Bodys are open and up to the drivers, as long as they are 18th scale.. like 1 example a driver has a micro rs4 body on a Buds, and another has a ??? McAlister mod? but its for a 1/18th scale Mini T I think he said.. but thought that was ok.
Hmmm a couple have bycicle inner tubed caped buds foams and do well.
I know none of these guy have anything other than the box stock motors or a Buds Hand picked water diped in thier racer... we all have a pretty equal chance to get the TQ and Win.
Practice and setup has been the main winning combo.
Some of these guys are EXCITED and some are SCARED knowing some of the BEST 1/8th scale drivers are comming here to race.
Told em to just do thier best and enjoy the rest.. who knows the Indiana trophy might just stay here in Indiana or perhaps will travel away, but the FUN of mixing it up with other fine drivers will be a BLAST.. and after all the winner will be called the BEST for 2004 and the Indiana State Championship WINNER.
All others can just read about it on the sites.


----------



## Micro_Racer (Mar 27, 2002)

In stock class we ALL have a Bud's motor -- all other cans and arms are only used in mod.


----------



## Nil (Dec 8, 2001)

DWBryan said:


> . . . the FUN of mixing it up with other fine drivers will be a BLAST..

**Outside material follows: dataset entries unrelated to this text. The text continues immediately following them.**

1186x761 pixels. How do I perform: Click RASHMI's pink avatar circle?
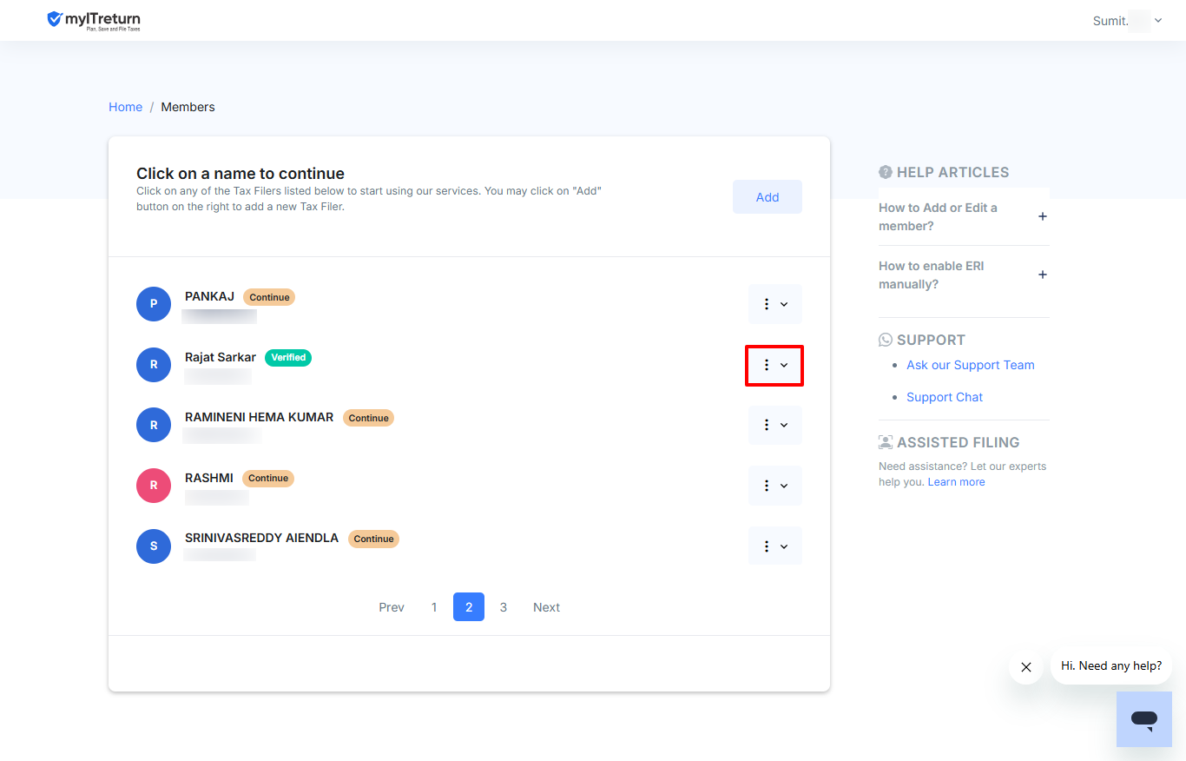(154, 486)
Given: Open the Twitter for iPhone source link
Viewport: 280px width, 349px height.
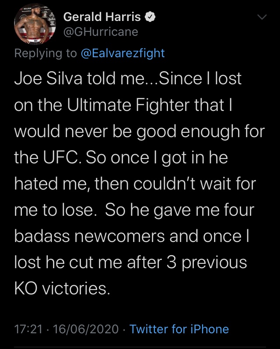Looking at the screenshot, I should [x=179, y=329].
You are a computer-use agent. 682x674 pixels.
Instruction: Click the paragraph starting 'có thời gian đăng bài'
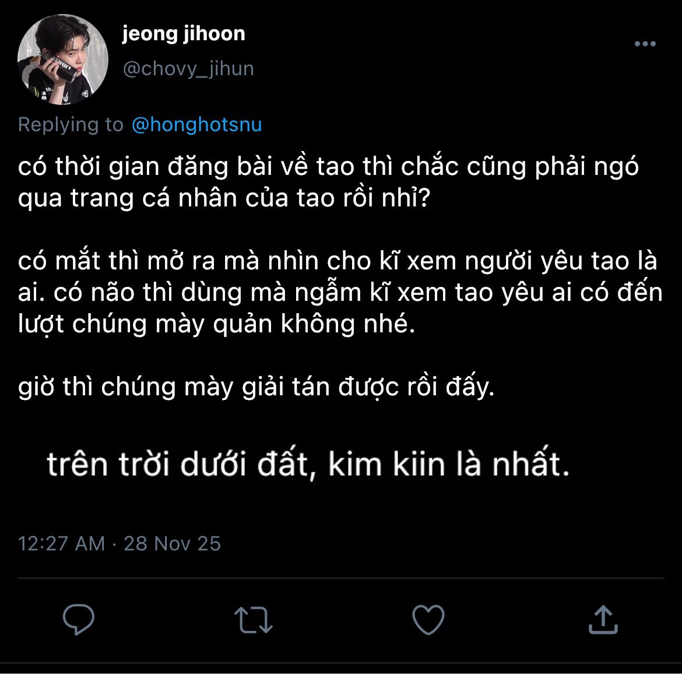328,182
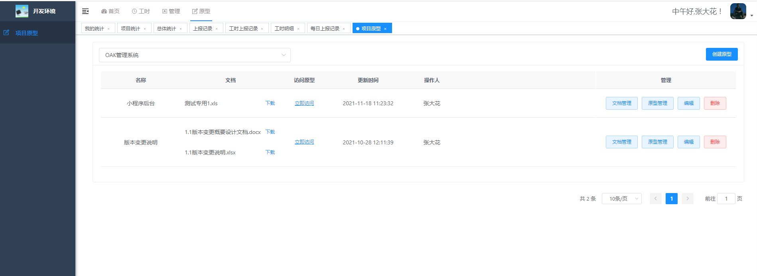Viewport: 757px width, 276px height.
Task: Collapse the sidebar with the hamburger icon
Action: coord(85,11)
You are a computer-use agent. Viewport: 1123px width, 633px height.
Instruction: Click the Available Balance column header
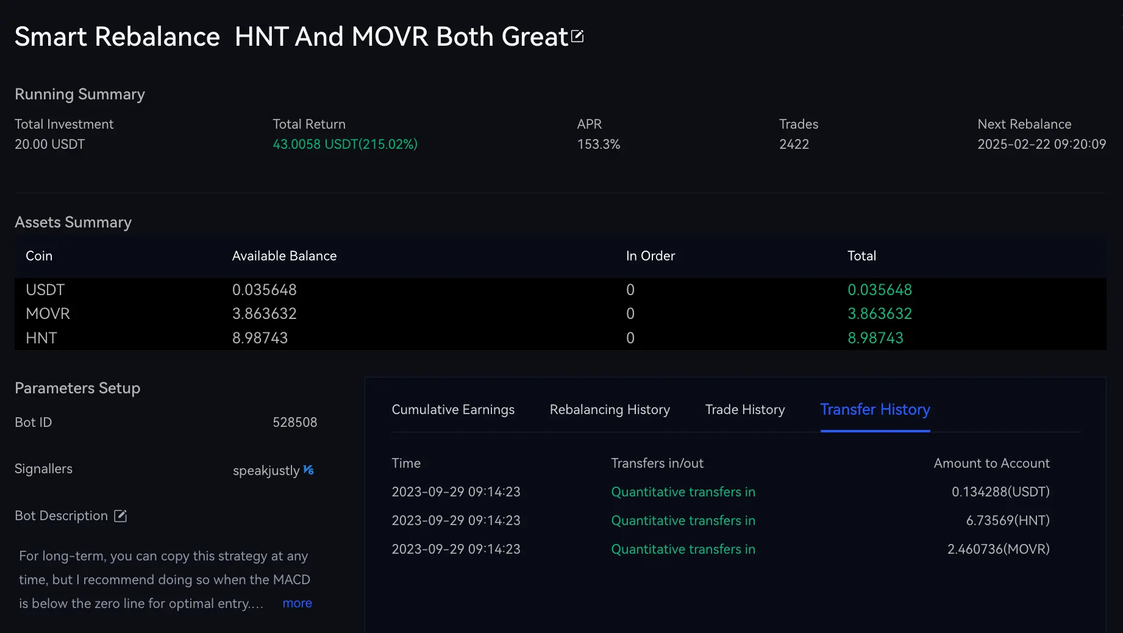pos(284,256)
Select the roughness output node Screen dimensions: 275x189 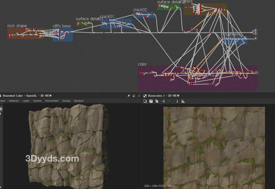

Is it OK if I come anyway?


----------



## DWBryan (Dec 8, 2001)

I sure hope so... the more the merrier  Most of the fun of the 1/18th on this track is the shier numbers of em we can get out there.
The 1/10th scale usually (but not all drivers) panic when there is over 5... and we can do a feild of 10 easy. 
(thats all my AMB can count up to untill next year.. hope to get the new digital)
Then maybe a feild of 20!!! AAAAAAAHHHHHhhhhhhhhhhhh Yea BABY that'll get the ol adrenilin flowing.


----------



## DWBryan (Dec 8, 2001)

I did get some laps with the mod today ( Speed 300 ) with a 9t pinion and 45 spur (SC-18 Funones) I sprayed silicon spray on the RF (Blue) and left the LF (blue) dry... loostened the rear pod up more and had orange in the Rear.
Didnt have a transponder charged but it was the best run with a mod I have ever done yet.. did 12 laps strait untill I lost it and crashed. Only broke the T-plate this time.


----------



## Micro_Racer (Mar 27, 2002)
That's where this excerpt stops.